(THINGS TO DO)
**a)** In the heart disease passage, turn the paragraph beginning "I interviewed cardiologists" into a short bulleted list that keeps its main facts.
**b)** Write the next few sentences of the heart disease passage, picking up after its final sentence.

(EXTRACTED TEXT)
+ + + + +

While working on “The Last Heart Attack,” I had a chance to interview some extraordinary people around the country. Patients struggling with heart disease provided lessons that can sometimes be taught only after being smacked in the face with their own mortality. For example, I have never seen former President Clinton so candid. He was convinced he was going to die back in 2004, after feeling chest tightness during a flight back to New York on a small plane.
I interviewed cardiologists who believe we are so darn close to virtually eliminating heart disease. And, the truth is, it doesn’t involve spending any more money, investing in any more research or creating anymore tests. Rather, it will take a strict implementation of what we already know about diet and nutrition. It will also take brave champions to navigate through the clutter of confusing counsel, special interests and shoddy science.
One day, I had a chance to speak to a couple of those champions candidly while waiting for a shoot to begin — Dr. Caldwell Esselstyn and T. Colin Campbell, Ph.D. I had read Campbell’s book, “The China Study,” years ago and remember how audacious he was in telling readers that most of what they believed about food and its relationship to health and disease was plain wrong. His findings changed the way people all over the world eat, including me.

+ + + + +

(INFORMATION GIVEN)
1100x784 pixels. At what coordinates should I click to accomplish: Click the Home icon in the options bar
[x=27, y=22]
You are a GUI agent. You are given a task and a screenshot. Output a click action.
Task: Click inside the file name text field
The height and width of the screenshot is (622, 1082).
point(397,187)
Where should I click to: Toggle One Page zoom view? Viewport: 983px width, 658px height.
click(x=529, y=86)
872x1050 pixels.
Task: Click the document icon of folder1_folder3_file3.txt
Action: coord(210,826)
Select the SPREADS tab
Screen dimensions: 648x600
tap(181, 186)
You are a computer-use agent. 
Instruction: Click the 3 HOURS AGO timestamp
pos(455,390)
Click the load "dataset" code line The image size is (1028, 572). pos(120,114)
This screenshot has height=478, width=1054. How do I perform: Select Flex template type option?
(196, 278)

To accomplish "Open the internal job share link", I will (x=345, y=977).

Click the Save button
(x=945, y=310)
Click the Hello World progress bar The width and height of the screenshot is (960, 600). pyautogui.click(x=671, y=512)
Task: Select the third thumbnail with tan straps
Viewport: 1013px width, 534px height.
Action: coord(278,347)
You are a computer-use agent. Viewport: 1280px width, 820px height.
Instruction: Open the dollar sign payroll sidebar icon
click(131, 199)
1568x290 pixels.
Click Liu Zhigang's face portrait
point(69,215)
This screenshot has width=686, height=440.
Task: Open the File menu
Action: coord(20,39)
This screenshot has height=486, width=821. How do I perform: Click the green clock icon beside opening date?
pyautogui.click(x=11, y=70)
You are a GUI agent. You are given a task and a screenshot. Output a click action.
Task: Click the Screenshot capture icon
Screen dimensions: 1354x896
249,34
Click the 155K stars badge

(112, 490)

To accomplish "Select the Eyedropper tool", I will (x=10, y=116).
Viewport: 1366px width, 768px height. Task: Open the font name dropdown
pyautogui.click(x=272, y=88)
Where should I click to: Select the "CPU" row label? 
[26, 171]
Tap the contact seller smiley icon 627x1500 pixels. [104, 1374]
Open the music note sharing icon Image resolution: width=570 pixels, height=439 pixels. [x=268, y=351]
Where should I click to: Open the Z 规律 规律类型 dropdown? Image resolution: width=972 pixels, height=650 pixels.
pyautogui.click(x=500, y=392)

+ + + + +

(RESPONSES TO THE TASKS)
**a)**
- The cardiologists interviewed believe heart disease could be virtually eliminated.
- Doing so would not require more money, research, or tests.
- It would require strict implementation of what is already known about diet and nutrition.
- It would also take brave champions to get past confusing advice, special interests, and shoddy science.

**b)**
And, I will admit, while I had trained my whole life to treat disease after it developed, I wasn’t medically trained in nutrition to be able to help prevent some of these diseases in the first place. Most of what I have learned has been on my own, since leaving medical school, and I think that is true for many doctors of my generation.
Simply put, Campbell’s research team found people who ate the most animal-based foods also had the most chronic disease. As important, people who ate the most plant-based foods were the healthiest. Campbell went on to describe the specific connections between nutrition and heart disease, diabetes and cancer. He also wrote of the ability to use nutrition to reverse these conditions – something that can start at almost any age.
Esselstyn took it a step further. “Sanjay, we want to make you heart attack proof.” Pretty audacious, I thought, but I couldn’t help but be engaged by this Cleveland Clinic surgeon, who was now devoting his life to preventing the diseases he made a living treating.“We are never going to end the epidemic of heart disease with stents, bypasses and medications,” he told me. That was music to my ears, because I didn’t want any of those things. Of course, it would involve essentially eliminating meat, dairy, eggs and oil – even olive oil. “Nothing with a mother, and nothing with a face,” the good doctor added.
Honestly, over the years, I have practiced the adage “eat to live,” not “live to eat.” Still, I knew it was going to be tough to carry out what he was asking. I started with a practical question for him. He was on the road traveling, and I was curious what he ate. “Thai food is always a good bet,” he told me. Sharon Kintz, who is a 66-year-old heart patient, joined me in Times Square to prove she could find a meal that satisfied her vegan requirements. Even former President Clinton says he is a vegan nowadays, and doesn’t at all miss the fast food for which he was once famous.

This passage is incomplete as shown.